Personally I make sure the #'s are legal before we push. Be it increased taxi burn (which we'll burn) or shifting of cargo. Could also call dispatch for a revised burn at a lower altitude. Even on a short RJ flight you could probably increase by 300lbs easily.

There's just too big a data trail to try to fudge it. Imagine something happened, you'd regret that decision the rest of your career.
 
Surely on a 30+ ton jet (and that's just RJ class) you can find 300 lbs of fudge factor.

Reminds me of the cargo days in the 1990s, where the numbers on the manifest worked out...sometimes barely, but there was no way in hell the Chieftain was under its MTOW, just with how bogged down it was taxiing and how it "felt"; though I couldn't formally prove it, as the weight numbers on the cargo bins were there to see. But, it still flew.........alas with some extra takeoff run.
 
My philosophy with weight restrictions is if the weather enroute and at the destination is good or within acceptable limits than I try to plan the fuel with a several thousand pound buffer on the weights but if things change and we do end up going over than I try to work out an increased enroute burn for max landing weight or added taxi burn or performance/structural MTOW. However, when the weather looks bad and the risk for a diversion fairly high than I am generally not willing to work out the weight and balance. There are too many times in those cases where you really end up needing the fuel. I risk my license when 12 flights divert on me at one time and I cant communicate with all of them at the same time. I risk my license if you declare a fuel emergency. Beyond that, you often end up screwing over a plane load of passengers and even sometimes the very people you were trying to get on that flight. You dont help the commuter out if you divert and end up needing to overnight in the diversion station. The customer service question when the weather is bad is do we try to take everyone and risk pissing everyone off if the light fuel plan fails or do you bump so the majority of passengers have a better chance or getting to their destination.

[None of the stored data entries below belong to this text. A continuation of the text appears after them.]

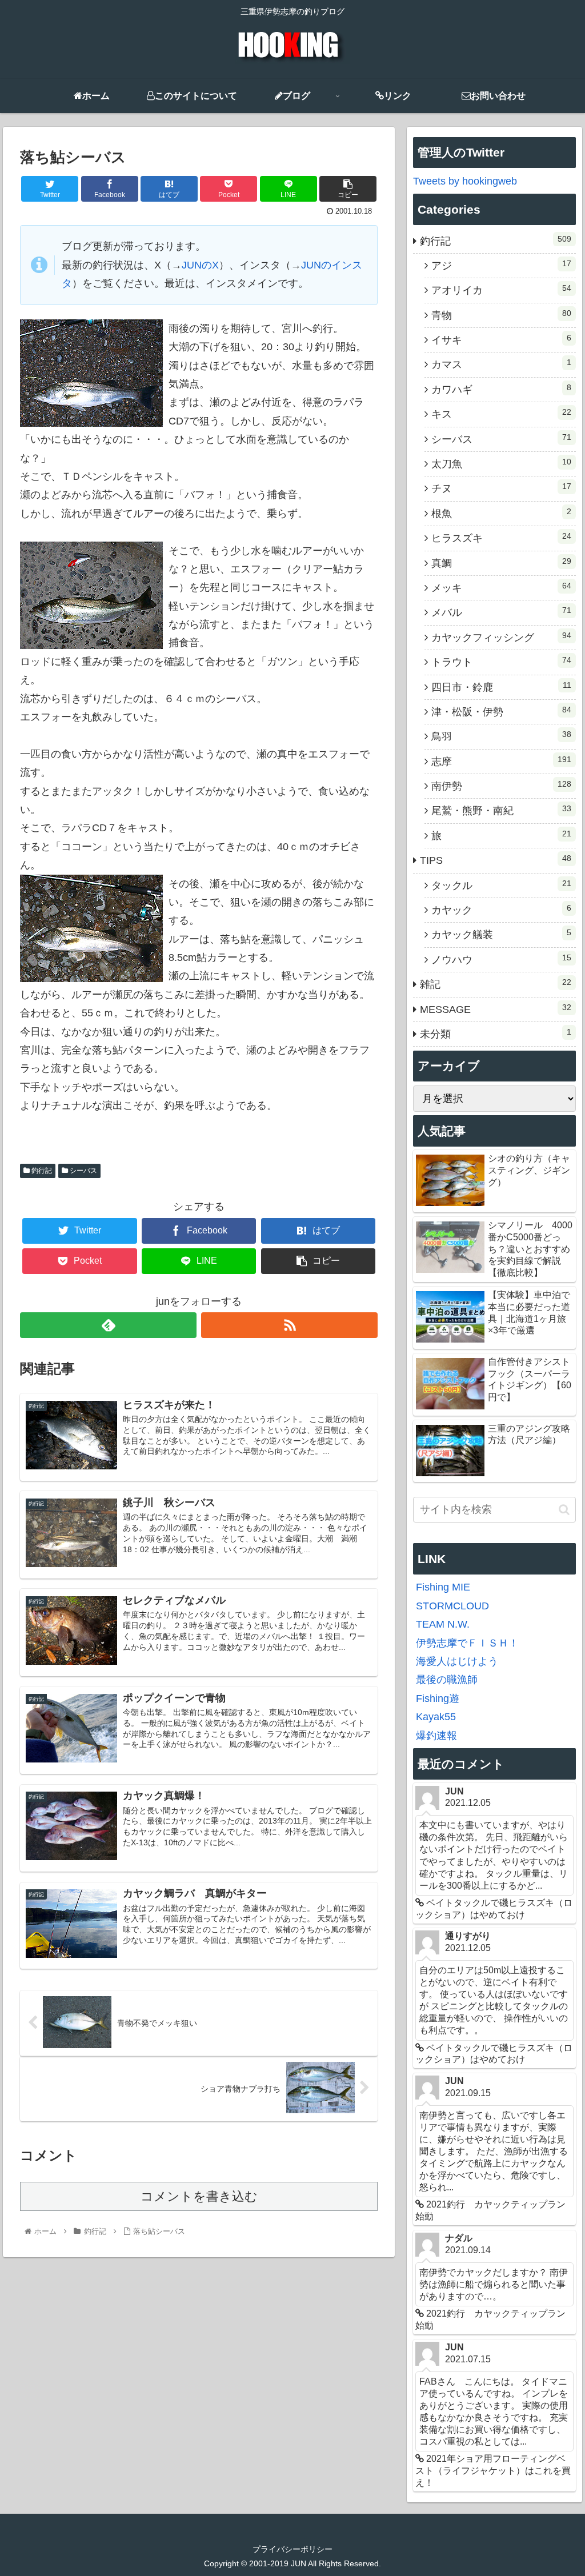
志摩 (501, 761)
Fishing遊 (437, 1698)
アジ (501, 265)
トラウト (501, 661)
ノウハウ (501, 959)
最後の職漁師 (447, 1679)
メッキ (501, 587)
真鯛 (501, 562)
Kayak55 (436, 1716)
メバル (501, 612)
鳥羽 (501, 736)
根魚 (501, 513)
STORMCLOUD (452, 1606)
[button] (564, 1509)
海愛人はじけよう (457, 1661)
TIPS (495, 860)
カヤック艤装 (501, 934)
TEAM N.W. (443, 1624)
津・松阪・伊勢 (501, 711)
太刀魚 (501, 463)
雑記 (495, 983)
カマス (501, 364)
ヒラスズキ (501, 537)
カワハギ (501, 389)
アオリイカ (501, 289)
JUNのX (200, 265)
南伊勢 (501, 785)
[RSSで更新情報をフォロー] (289, 1325)
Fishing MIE (443, 1587)
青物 (501, 315)
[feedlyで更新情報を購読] (108, 1325)
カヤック (501, 909)
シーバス (82, 1171)
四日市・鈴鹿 (501, 686)
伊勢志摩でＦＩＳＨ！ (467, 1643)
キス (501, 413)
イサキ (501, 339)
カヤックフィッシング (501, 637)
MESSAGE (495, 1009)
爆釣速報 (436, 1735)
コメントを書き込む (199, 2196)
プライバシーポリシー (292, 2549)
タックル (501, 885)
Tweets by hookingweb (465, 181)
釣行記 (41, 1171)
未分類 (495, 1033)
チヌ (501, 488)
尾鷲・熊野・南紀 (501, 810)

One practice I am leery of that I see happening a lot lately is pilots using headwinds to get more weight off the runway when it involves using all or most of the reported wind whether it be sustained and/or gusts. It does increase the performance MTOW but if for some reason you lost that wind and were to lose an engine or need to abort takeoff, it could mean you end up going off the other end of the runway depending on braking performance and how overweight you had become. Yes the risk of losing an engine at or before V1 is not that high and its rare that winds suddenly calm but dont most accidents begin and end with a sequence of events that rarely happen and all need to happen for that accident to have occurred?